Problem to work on → Please output the entries below without altering a single character.

Provided information →
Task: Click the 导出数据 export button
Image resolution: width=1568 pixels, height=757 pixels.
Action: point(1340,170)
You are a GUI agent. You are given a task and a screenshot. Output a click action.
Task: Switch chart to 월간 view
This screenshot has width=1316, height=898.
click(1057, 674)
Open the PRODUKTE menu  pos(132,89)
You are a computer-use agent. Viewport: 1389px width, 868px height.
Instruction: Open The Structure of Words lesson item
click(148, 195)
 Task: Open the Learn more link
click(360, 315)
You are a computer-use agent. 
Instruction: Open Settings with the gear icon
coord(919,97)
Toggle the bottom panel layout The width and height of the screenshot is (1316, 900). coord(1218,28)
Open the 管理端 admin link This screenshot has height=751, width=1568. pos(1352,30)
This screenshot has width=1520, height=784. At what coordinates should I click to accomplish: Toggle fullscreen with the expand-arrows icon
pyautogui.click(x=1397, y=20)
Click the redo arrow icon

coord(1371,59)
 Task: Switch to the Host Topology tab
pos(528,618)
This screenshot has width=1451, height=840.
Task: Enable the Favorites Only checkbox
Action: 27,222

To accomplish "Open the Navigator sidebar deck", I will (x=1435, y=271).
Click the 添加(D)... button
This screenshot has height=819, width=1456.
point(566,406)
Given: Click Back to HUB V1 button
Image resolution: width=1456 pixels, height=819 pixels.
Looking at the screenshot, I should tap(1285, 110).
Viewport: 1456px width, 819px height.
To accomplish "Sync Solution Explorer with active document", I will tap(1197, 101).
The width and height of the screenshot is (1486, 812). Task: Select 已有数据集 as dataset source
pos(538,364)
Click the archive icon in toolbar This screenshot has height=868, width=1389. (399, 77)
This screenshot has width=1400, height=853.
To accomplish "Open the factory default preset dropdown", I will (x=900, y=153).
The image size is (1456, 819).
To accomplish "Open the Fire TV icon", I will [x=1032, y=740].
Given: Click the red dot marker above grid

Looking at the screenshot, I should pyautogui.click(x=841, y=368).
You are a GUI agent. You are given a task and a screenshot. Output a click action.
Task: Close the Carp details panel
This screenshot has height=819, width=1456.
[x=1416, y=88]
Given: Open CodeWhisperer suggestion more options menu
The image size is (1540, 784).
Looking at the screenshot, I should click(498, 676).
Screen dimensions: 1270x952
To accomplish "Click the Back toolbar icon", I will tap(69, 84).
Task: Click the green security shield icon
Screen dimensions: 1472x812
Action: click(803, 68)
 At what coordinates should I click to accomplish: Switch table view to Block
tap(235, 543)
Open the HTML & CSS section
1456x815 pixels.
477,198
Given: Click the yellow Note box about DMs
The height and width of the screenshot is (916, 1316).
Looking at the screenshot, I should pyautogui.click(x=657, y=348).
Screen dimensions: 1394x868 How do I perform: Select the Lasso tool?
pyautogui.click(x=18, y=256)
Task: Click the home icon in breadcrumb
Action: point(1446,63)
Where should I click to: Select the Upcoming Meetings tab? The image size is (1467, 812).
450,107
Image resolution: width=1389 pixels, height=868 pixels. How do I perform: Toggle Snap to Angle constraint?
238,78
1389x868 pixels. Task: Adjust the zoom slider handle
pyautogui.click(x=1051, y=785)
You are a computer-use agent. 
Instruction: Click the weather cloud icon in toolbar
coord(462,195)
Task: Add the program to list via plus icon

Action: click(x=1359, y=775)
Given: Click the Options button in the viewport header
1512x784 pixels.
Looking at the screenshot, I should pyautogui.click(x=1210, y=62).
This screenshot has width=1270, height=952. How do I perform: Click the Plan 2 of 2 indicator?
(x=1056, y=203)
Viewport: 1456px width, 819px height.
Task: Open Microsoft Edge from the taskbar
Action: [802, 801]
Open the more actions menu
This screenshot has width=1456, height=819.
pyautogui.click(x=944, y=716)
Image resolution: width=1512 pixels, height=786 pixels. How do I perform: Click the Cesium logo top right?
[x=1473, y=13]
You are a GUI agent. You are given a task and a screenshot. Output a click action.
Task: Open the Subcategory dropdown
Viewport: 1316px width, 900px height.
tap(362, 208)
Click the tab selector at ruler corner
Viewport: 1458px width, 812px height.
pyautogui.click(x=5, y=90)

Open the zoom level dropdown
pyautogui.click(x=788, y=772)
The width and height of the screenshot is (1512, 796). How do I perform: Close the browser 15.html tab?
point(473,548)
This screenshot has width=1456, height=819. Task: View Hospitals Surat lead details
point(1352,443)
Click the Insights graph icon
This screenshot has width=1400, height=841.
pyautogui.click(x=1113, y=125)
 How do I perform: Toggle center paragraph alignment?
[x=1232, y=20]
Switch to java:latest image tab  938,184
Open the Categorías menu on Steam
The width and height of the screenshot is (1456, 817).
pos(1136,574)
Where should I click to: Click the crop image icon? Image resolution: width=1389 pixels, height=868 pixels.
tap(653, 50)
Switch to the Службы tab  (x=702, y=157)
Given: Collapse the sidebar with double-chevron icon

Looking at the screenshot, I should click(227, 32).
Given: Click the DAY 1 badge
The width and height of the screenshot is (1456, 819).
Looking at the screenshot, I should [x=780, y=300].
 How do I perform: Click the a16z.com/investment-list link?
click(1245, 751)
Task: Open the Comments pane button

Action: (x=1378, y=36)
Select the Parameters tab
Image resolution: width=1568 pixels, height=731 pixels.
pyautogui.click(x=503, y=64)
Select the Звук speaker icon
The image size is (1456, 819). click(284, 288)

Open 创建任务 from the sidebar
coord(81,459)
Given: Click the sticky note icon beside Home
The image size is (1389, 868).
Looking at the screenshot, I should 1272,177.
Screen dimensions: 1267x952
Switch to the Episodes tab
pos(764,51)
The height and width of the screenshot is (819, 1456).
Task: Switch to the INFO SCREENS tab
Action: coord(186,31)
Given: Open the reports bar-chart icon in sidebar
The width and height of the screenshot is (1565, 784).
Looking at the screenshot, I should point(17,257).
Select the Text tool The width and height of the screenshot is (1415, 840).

Answer box →
Task: Click the 导出数据 export button
Image resolution: width=1568 pixels, height=757 pixels.
Action: point(1340,170)
You are a GUI agent. You are given a task and a screenshot. Output a click action.
Task: Switch chart to 월간 view
This screenshot has width=1316, height=898.
click(1057, 674)
Open the PRODUKTE menu  pos(132,89)
You are a computer-use agent. Viewport: 1389px width, 868px height.
Instruction: Open The Structure of Words lesson item
click(148, 195)
 Task: Open the Learn more link
click(360, 315)
You are a computer-use agent. 
Instruction: Open Settings with the gear icon
coord(919,97)
Toggle the bottom panel layout The width and height of the screenshot is (1316, 900). coord(1218,28)
Open the 管理端 admin link This screenshot has height=751, width=1568. pos(1352,30)
This screenshot has width=1520, height=784. At what coordinates should I click to accomplish: Toggle fullscreen with the expand-arrows icon
pyautogui.click(x=1397, y=20)
Click the redo arrow icon

coord(1371,59)
 Task: Switch to the Host Topology tab
pos(528,618)
This screenshot has width=1451, height=840.
Task: Enable the Favorites Only checkbox
Action: 27,222

To accomplish "Open the Navigator sidebar deck", I will (x=1435, y=271).
Click the 添加(D)... button
This screenshot has height=819, width=1456.
point(566,406)
Given: Click Back to HUB V1 button
Image resolution: width=1456 pixels, height=819 pixels.
Looking at the screenshot, I should tap(1285, 110).
Viewport: 1456px width, 819px height.
To accomplish "Sync Solution Explorer with active document", I will tap(1197, 101).
The width and height of the screenshot is (1486, 812). Task: Select 已有数据集 as dataset source
pos(538,364)
Click the archive icon in toolbar This screenshot has height=868, width=1389. (399, 77)
This screenshot has width=1400, height=853.
To accomplish "Open the factory default preset dropdown", I will (x=900, y=153).
The image size is (1456, 819).
To accomplish "Open the Fire TV icon", I will [x=1032, y=740].
Given: Click the red dot marker above grid

Looking at the screenshot, I should pyautogui.click(x=841, y=368).
You are a GUI agent. You are given a task and a screenshot. Output a click action.
Task: Close the Carp details panel
This screenshot has height=819, width=1456.
[x=1416, y=88]
Given: Open CodeWhisperer suggestion more options menu
The image size is (1540, 784).
Looking at the screenshot, I should click(498, 676).
Screen dimensions: 1270x952
To accomplish "Click the Back toolbar icon", I will tap(69, 84).
Task: Click the green security shield icon
Screen dimensions: 1472x812
Action: click(803, 68)
 At what coordinates should I click to accomplish: Switch table view to Block
tap(235, 543)
Open the HTML & CSS section
1456x815 pixels.
477,198
Given: Click the yellow Note box about DMs
The height and width of the screenshot is (916, 1316).
Looking at the screenshot, I should pyautogui.click(x=657, y=348).
Screen dimensions: 1394x868 How do I perform: Select the Lasso tool?
pyautogui.click(x=18, y=256)
Task: Click the home icon in breadcrumb
Action: point(1446,63)
Where should I click to: Select the Upcoming Meetings tab? The image size is (1467, 812).
450,107
Image resolution: width=1389 pixels, height=868 pixels. How do I perform: Toggle Snap to Angle constraint?
238,78
1389x868 pixels. Task: Adjust the zoom slider handle
pyautogui.click(x=1051, y=785)
You are a computer-use agent. 
Instruction: Click the weather cloud icon in toolbar
coord(462,195)
Task: Add the program to list via plus icon

Action: click(x=1359, y=775)
Given: Click the Options button in the viewport header
1512x784 pixels.
Looking at the screenshot, I should pyautogui.click(x=1210, y=62).
This screenshot has width=1270, height=952. How do I perform: Click the Plan 2 of 2 indicator?
(x=1056, y=203)
Viewport: 1456px width, 819px height.
Task: Open Microsoft Edge from the taskbar
Action: [802, 801]
Open the more actions menu
This screenshot has width=1456, height=819.
pyautogui.click(x=944, y=716)
Image resolution: width=1512 pixels, height=786 pixels. How do I perform: Click the Cesium logo top right?
[x=1473, y=13]
You are a GUI agent. You are given a task and a screenshot. Output a click action.
Task: Open the Subcategory dropdown
Viewport: 1316px width, 900px height.
tap(362, 208)
Click the tab selector at ruler corner
Viewport: 1458px width, 812px height.
pyautogui.click(x=5, y=90)

Open the zoom level dropdown
pyautogui.click(x=788, y=772)
The width and height of the screenshot is (1512, 796). How do I perform: Close the browser 15.html tab?
point(473,548)
This screenshot has width=1456, height=819. Task: View Hospitals Surat lead details
point(1352,443)
Click the Insights graph icon
This screenshot has width=1400, height=841.
pyautogui.click(x=1113, y=125)
 How do I perform: Toggle center paragraph alignment?
[x=1232, y=20]
Switch to java:latest image tab  938,184
Open the Categorías menu on Steam
The width and height of the screenshot is (1456, 817).
pos(1136,574)
Where should I click to: Click the crop image icon? Image resolution: width=1389 pixels, height=868 pixels.
tap(653, 50)
Switch to the Службы tab  (x=702, y=157)
Given: Collapse the sidebar with double-chevron icon

Looking at the screenshot, I should click(227, 32).
Given: Click the DAY 1 badge
The width and height of the screenshot is (1456, 819).
Looking at the screenshot, I should [x=780, y=300].
 How do I perform: Click the a16z.com/investment-list link?
click(1245, 751)
Task: Open the Comments pane button

Action: (x=1378, y=36)
Select the Parameters tab
Image resolution: width=1568 pixels, height=731 pixels.
pyautogui.click(x=503, y=64)
Select the Звук speaker icon
The image size is (1456, 819). click(284, 288)

Open 创建任务 from the sidebar
coord(81,459)
Given: Click the sticky note icon beside Home
The image size is (1389, 868).
Looking at the screenshot, I should 1272,177.
Screen dimensions: 1267x952
Switch to the Episodes tab
pos(764,51)
The height and width of the screenshot is (819, 1456).
Task: Switch to the INFO SCREENS tab
Action: coord(186,31)
Given: Open the reports bar-chart icon in sidebar
The width and height of the screenshot is (1565, 784).
Looking at the screenshot, I should point(17,257).
Select the Text tool The width and height of the screenshot is (1415, 840).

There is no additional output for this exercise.